So she stood mournfully at the drawing-room window (Bartholomew had so christened the library) dragged down by the weight of the crinoline which she had submissively adopted. It was heavier and more drab than any dress she had yet worn. None had ever so impeded her movements. No longer could she stride through the garden with her dogs, or run lightly to the high mound and fling herself beneath the oak tree. Her skirts collected damp leaves and straw. The plumed hat tossed on the breeze. The thin shoes were quickly soaked and mud-caked. Her muscles had lost their pliancy. She became nervous lest there should be robbers behind the wainscot and afraid, for the first time in her life, of ghosts in the corridors. All these things inclined her, step by step, to submit to the new discovery, whether Queen Victoria’s or another’s, that each man and each woman has another allotted to it for life, whom it supports, by whom it is supported, till death them do part. It would be a comfort, she felt, to lean; to sit down; yes, to lie down; never, never, never to get up again. Thus did the spirit work upon her, for all her past pride, and as she came sloping down the scale of emotion to this lowly and unaccustomed lodging-place those twanglings and tinglings which had been so captious, and so interrogative modulated into the sweetest melodies, till it seemed as if angels were plucking harp-strings with white fingers and her whole being was pervaded by a seraphic harmony.
But whom could she lean upon? She asked that question of the wild autumn winds. For it was now October, and wet as usual. Not the Archduke; he had married a very great lady and had hunted hares in Romania these many years now; nor Mr. M.; he was become a Catholic; nor the Marquis C.; he made sacks in Botany Bay; nor the Lord O.; he had long been food for fishes. One way or another, all her old cronies were gone now, and the Nells and the Kits of Drury Lane, much though she favoured them, scarcely did to lean upon.
“Whom,” she asked, casting her eyes upon the revolving clouds, clasping her hands as she knelt on the windowsill, and looking the very image of appealing womanhood as she did so, “can I lean upon?” Her words formed themselves, her hands clasped themselves, involuntarily, just as her pen had written of its own accord. It was not Orlando who spoke, but the spirit of the age. But whichever it was, nobody answered it. The rooks were tumbling pell-mell among the violet clouds of autumn. The rain had stopped at last and there was an iridescence in the sky which tempted her to put on her plumed hat and her little stringed shoes and stroll out before dinner.

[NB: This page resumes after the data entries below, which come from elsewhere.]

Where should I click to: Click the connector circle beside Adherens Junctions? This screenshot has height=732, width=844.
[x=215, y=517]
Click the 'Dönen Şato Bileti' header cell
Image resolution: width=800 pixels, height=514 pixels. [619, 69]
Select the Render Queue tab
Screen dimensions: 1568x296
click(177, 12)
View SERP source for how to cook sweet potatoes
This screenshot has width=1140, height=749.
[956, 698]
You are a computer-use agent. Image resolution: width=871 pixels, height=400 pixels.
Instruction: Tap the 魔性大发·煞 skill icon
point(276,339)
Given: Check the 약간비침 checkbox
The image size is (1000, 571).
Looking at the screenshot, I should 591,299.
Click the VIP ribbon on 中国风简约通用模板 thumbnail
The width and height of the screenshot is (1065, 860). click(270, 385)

“Everyone is mated except myself,” she mused, as she trailed disconsolately across the courtyard. There were the rooks; Canute and Pippin even—transitory as their alliances were, still each this evening seemed to have a partner. “Whereas I, who am mistress of it all,” Orlando thought, glancing as she passed at the innumerable emblazoned windows of the hall, “am single, am mateless, am alone.”

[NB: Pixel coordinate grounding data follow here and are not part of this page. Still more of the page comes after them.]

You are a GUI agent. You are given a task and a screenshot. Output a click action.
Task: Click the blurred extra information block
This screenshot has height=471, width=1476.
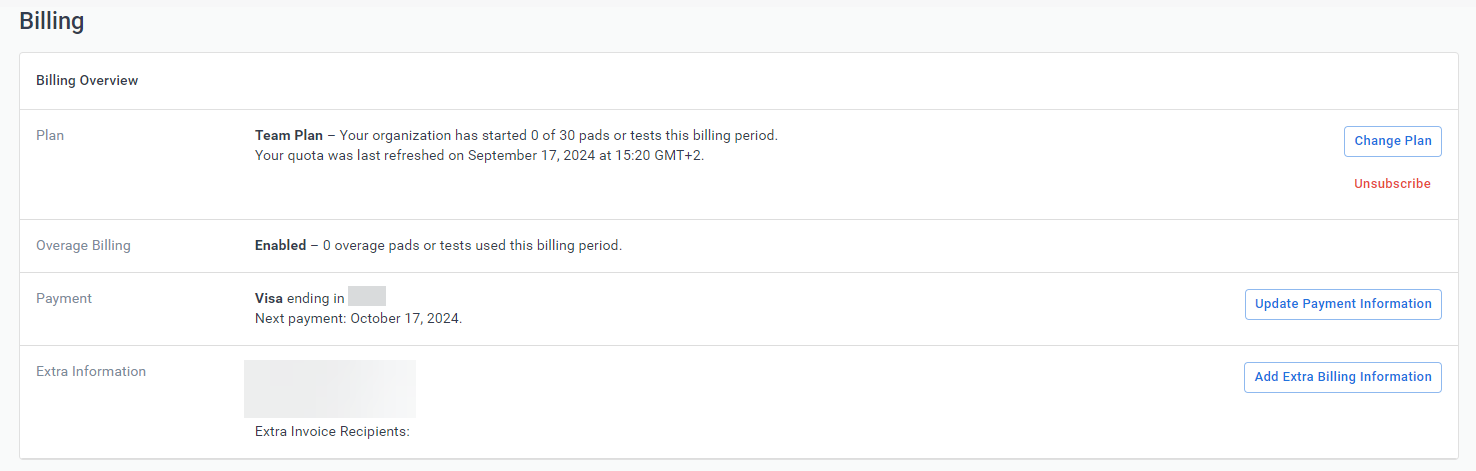click(x=330, y=388)
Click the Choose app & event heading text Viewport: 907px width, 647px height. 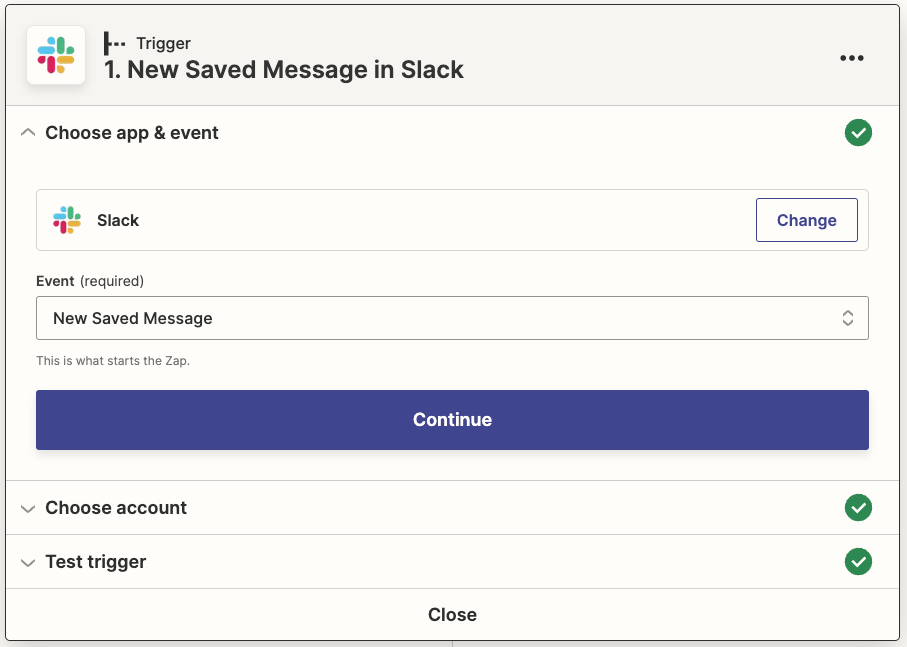tap(132, 133)
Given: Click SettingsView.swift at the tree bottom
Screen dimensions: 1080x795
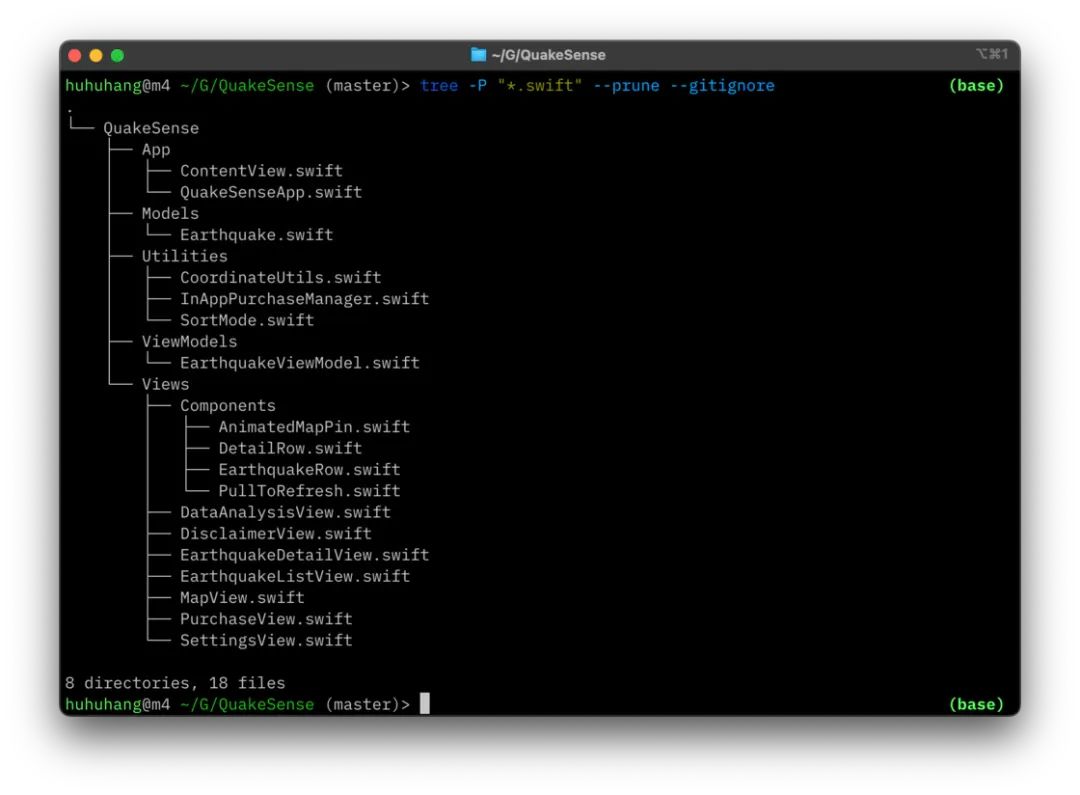Looking at the screenshot, I should tap(266, 640).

Such thoughts had never entered her head before. Now they bore her down unescapably. Instead of thrusting the gate open, she tapped with a gloved hand for the porter to unfasten it for her. One must lean on someone, she thought, if it is only on a porter; and half wished to stay behind and help him to grill his chop on a bucket of fiery coals, but was too timid to ask it. So she strayed out into the park alone, faltering at first and apprehensive lest there might be poachers or gamekeepers or even errand-boys to marvel that a great lady should walk alone.

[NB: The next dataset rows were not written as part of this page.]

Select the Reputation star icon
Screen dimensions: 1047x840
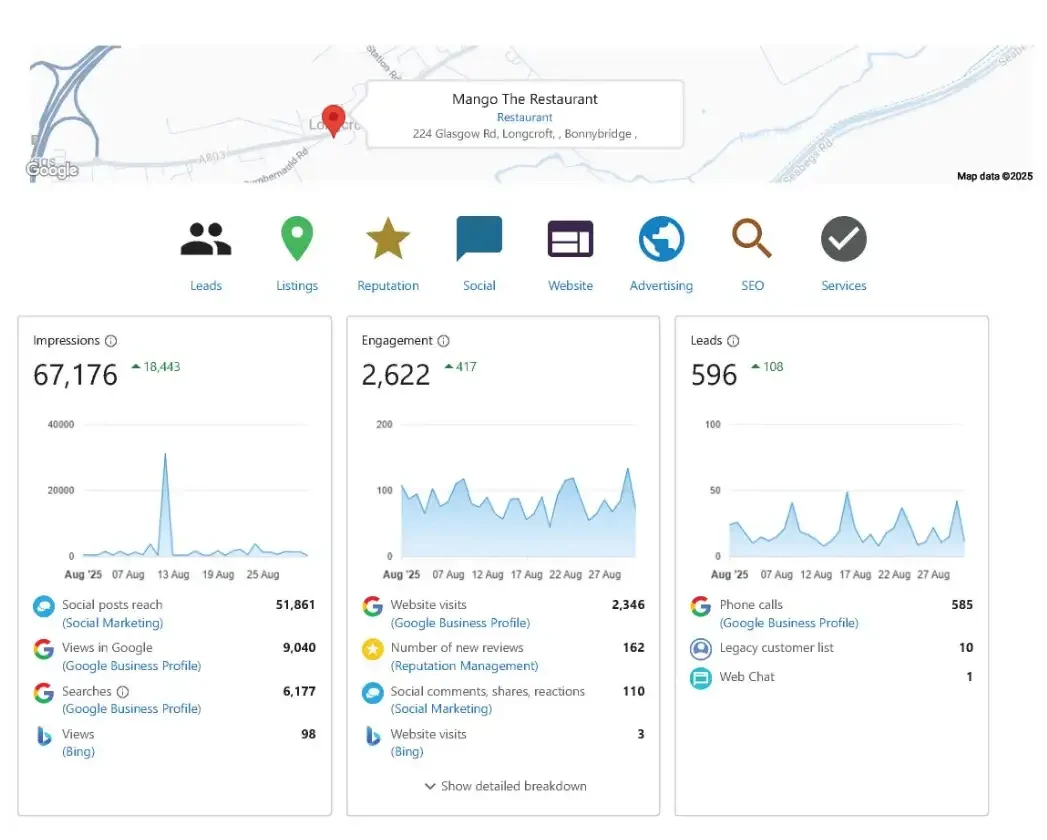point(388,240)
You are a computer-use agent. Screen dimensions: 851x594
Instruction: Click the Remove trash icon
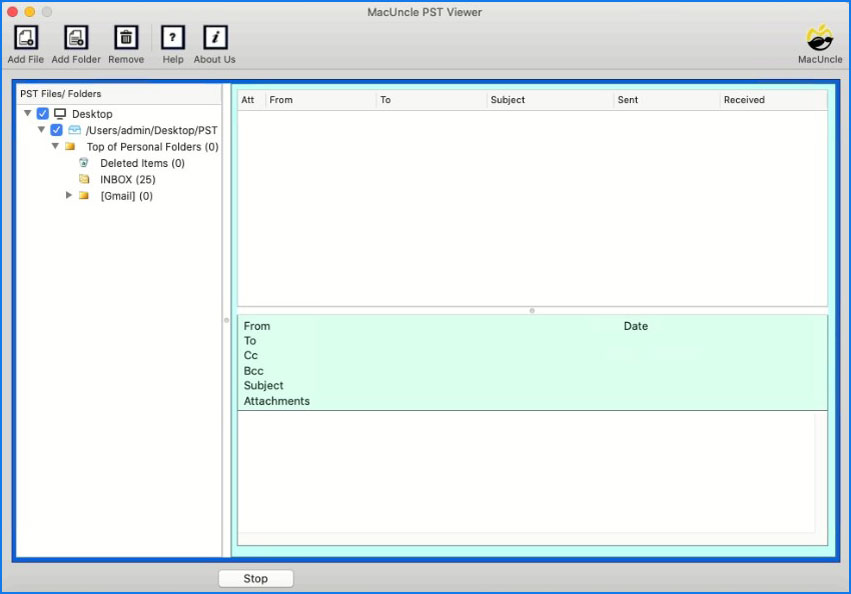click(126, 38)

At every step she glanced nervously lest some male form should be hiding behind a furze bush or some savage cow be lowering its horns to toss her. But there were only the rooks flaunting in the sky. A steel-blue plume from one of them fell among the heather. She loved wild birds’ feathers. She had used to collect them as a boy. She picked it up and stuck it in her hat. The air blew upon her spirit somewhat and revived it. As the rooks went whirling and wheeling above her head and feather after feather fell gleaming through the purplish air, she followed them, her long cloak floating behind her, over the moor, up the hill. She had not walked so far for years. Six feathers had she picked from the grass and drawn between her fingertips and pressed to her lips to feel their smooth, glinting plumage, when she saw, gleaming on the hillside, a silver pool, mysterious as the lake into which Sir Bedivere flung the sword of Arthur. A single feather quivered in the air and fell into the middle of it.